29/3/2015, 10:55

Func KB-460 and Linux

This will be one of those posts that I wish I would have been able to find myself when I encountered the problems I did.

After having been forced to listen to the hype about mechanical keyboards for way too long, I recently got myself a mechanical Func KB-460, featuring some deliciously noisy Cherry MX Blues and a red back-light that you can switch off if you're worried about getting the attention it might attract. Overall, I'm satisfied with the keyboard; some parts of it seem a little flimsy but at the moment, it is in the lower end of the mechanical keyboard price spectrum, so that is to be expected.

The problem

While using the keyboard, I quickly noticed a peculiar key duplication problem: whenever I would press a given key and the '-key in quick succession, the '-key would become duplicated several times; I'm would become I'm'', and you're would become you'r''e. You can imagine how annoying this would be when producing code. Meanwhile, the keyboard appears to not run into the issue on Linux.

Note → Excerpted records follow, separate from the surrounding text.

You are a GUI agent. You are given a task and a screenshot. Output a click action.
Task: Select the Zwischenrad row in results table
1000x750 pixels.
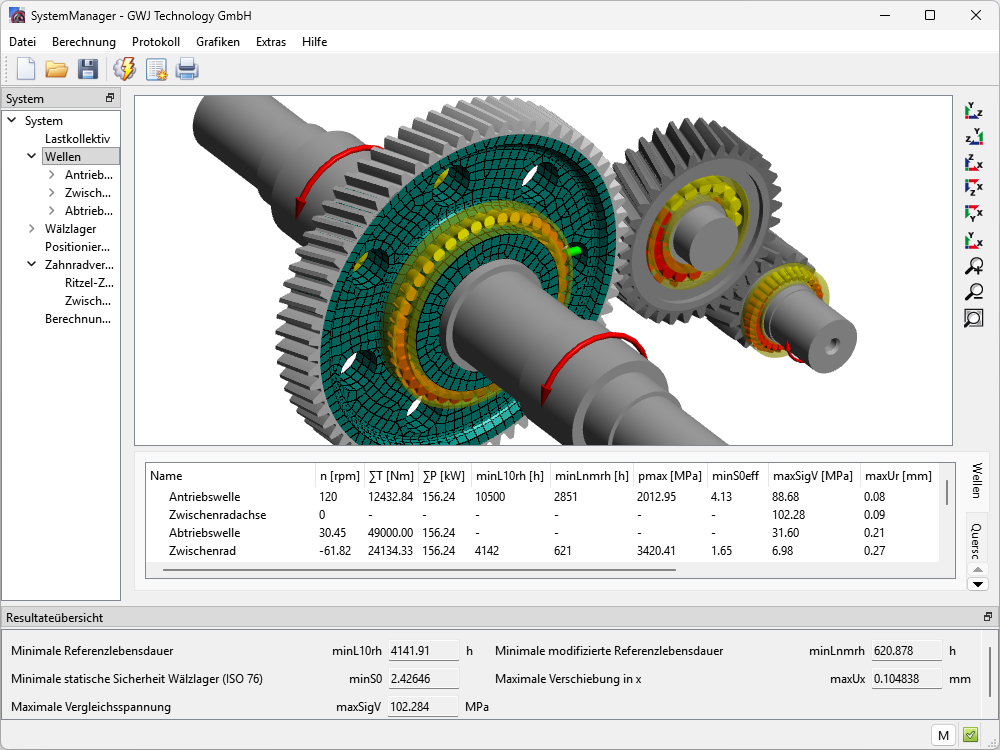coord(204,551)
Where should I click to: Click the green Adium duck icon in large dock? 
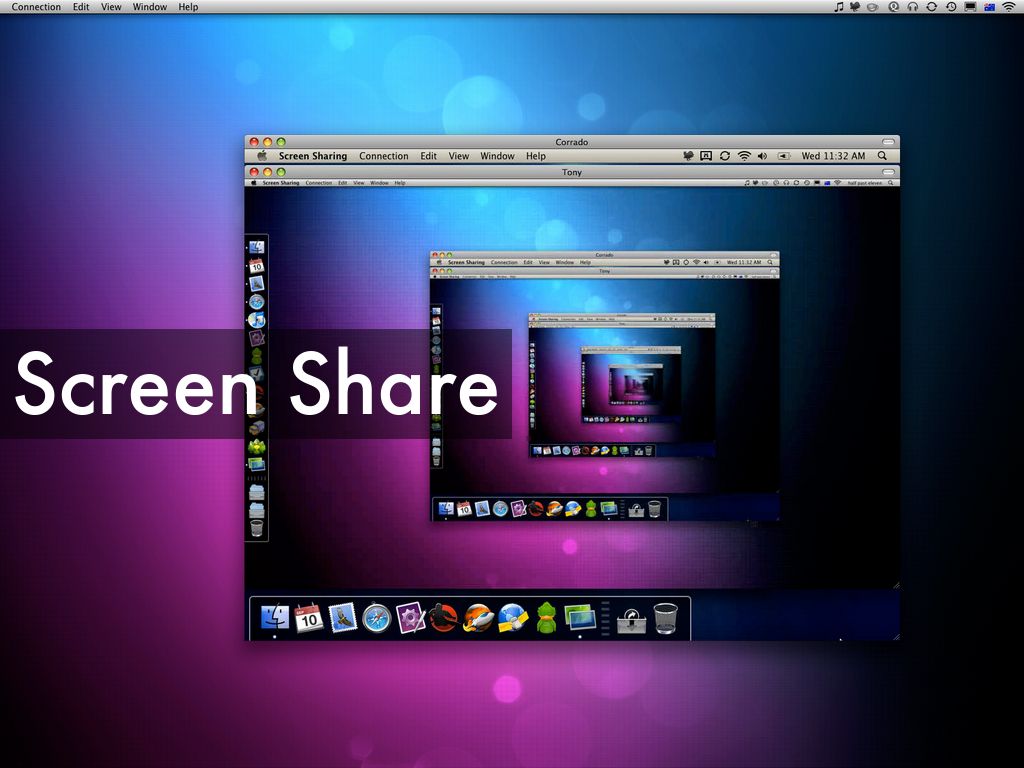click(x=546, y=618)
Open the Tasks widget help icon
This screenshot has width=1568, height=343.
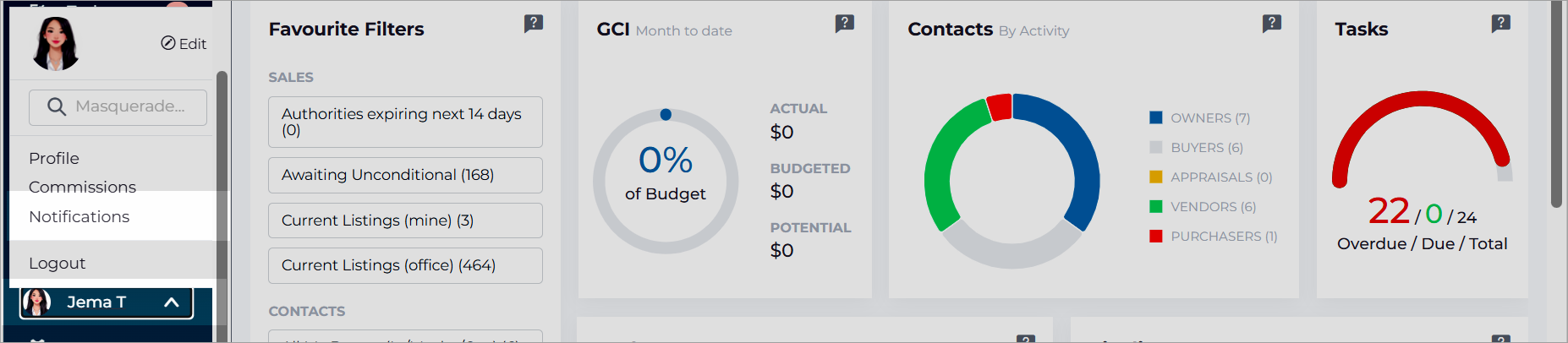point(1501,23)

Func is well aware of the problem, and while they do not provide Linux support, they guided me to this kernel bug which explains in detail what is going on, and how it affects not only the Func keyboard but apparently several keyboards with n-key rollover and various keyboard layouts. Roughly, the '-key registers as two different keys at the same time, which causes buggy behaviour when key strokes are performed quickly.

The fix

As is evident from the kernel.org thread a kernel patch exists and will likely be rolled out soon. Until then, there is a simply fix for it which requires no kernel patching at all. It has been tested on two separate Debian installations and probably works on other distros as well; it's similar to the hwdb solution provided by a Fedora user on kernel.org. This one uses keymap instead.

In essence, we will kill one of the two keys associated to the '-key so that only one of them registers. First, create a file /lib/udev/keymaps/func containing a single line

0x70031 reserved

corresponding to the scancode of the key. Next, to find the relevant input correponding to the keyboard, run cat /proc/bus/input/devices. You will see a block like

I: Bus=0003 Vendor=195d Product=2030 Version=0111
N: Name="Gaming keyboard"
P: Phys=usb-0000:00:12.2-3.2/input2
S: Sysfs=/devices/pci0000:00/0000:00:12.2/usb1/1-3/1-3.2/1-3.2:1.2/input/input7
U: Uniq=
H: Handlers=sysrq kbd event7
B: EV=100013
B: KEY=7f80000000000000 e0b0ffdf01cfffff fffffffffffffffe
B: MSC=10

Notice that the keyboard will list as several devices; simply taking the last one seems to always do the trick. Now, run the command /lib/udev/keymap /dev/input/event7 /lib/udev/keymaps/func and you should be good to go. Here, the "event7" comes from the output above.

Now you could simply include this single line in /etc/rc.local to have the code run on launch but be aware that the input numbers seem to change somewhat arbitrarily in my experience.